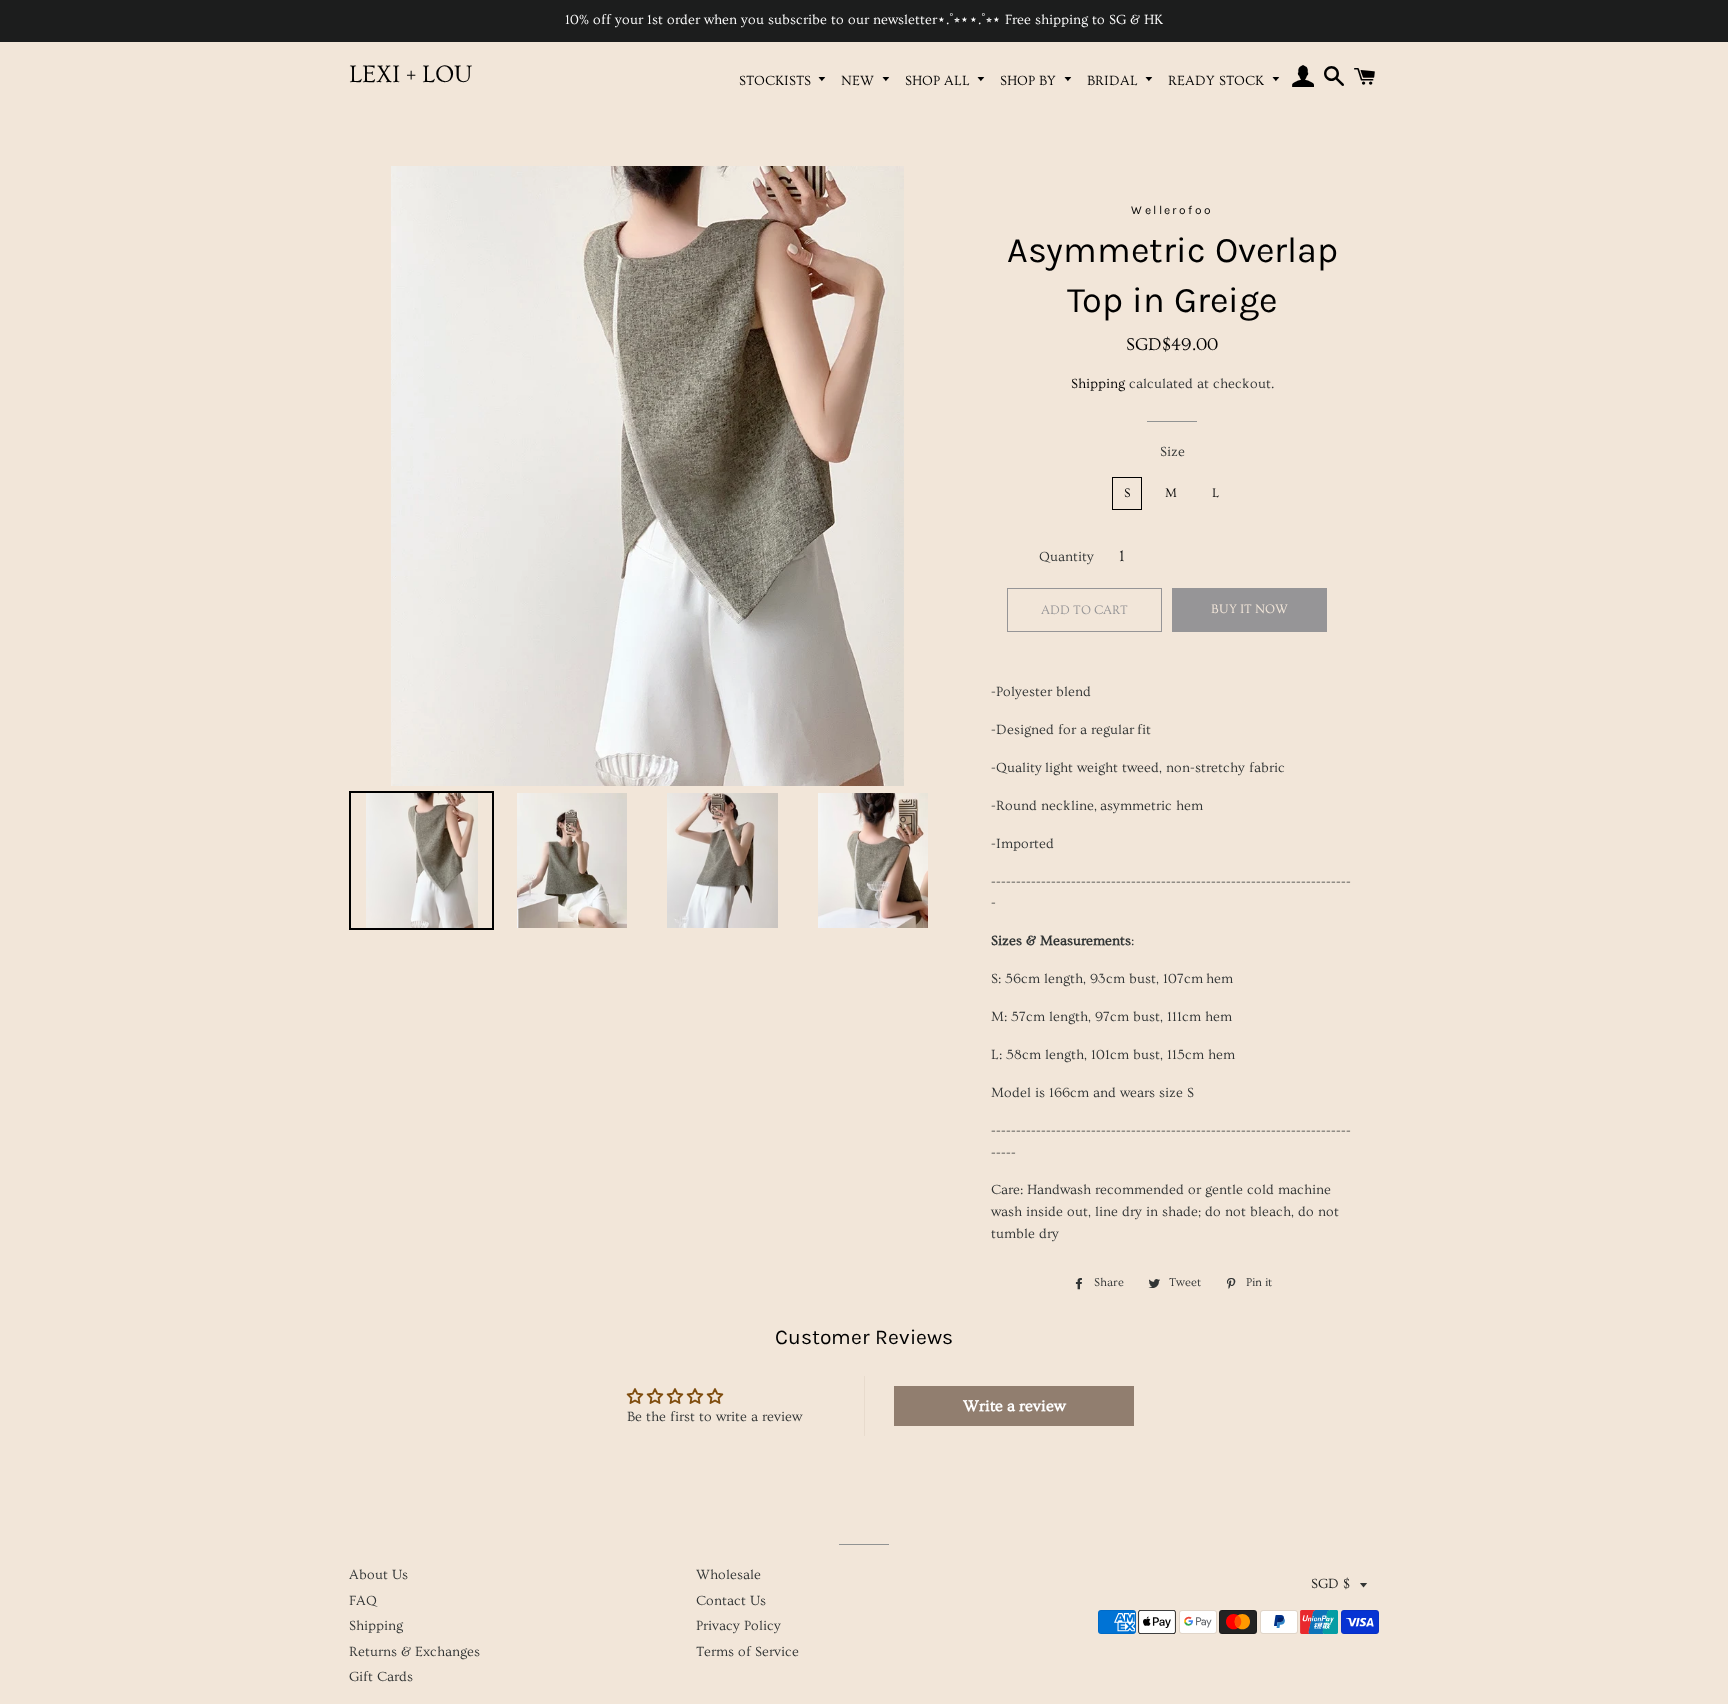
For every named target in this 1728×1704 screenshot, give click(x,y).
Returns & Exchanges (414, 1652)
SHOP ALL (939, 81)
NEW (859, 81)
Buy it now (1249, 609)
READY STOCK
====
• **Task brief**:
Every line of the data above should be repeated exactly. Omit the pictures.

• **Result of this exercise**:
For every named target in this 1728×1704 screenshot, give click(x,y).
Returns & Exchanges (414, 1652)
SHOP ALL (939, 81)
NEW (859, 81)
Buy it now (1249, 609)
READY STOCK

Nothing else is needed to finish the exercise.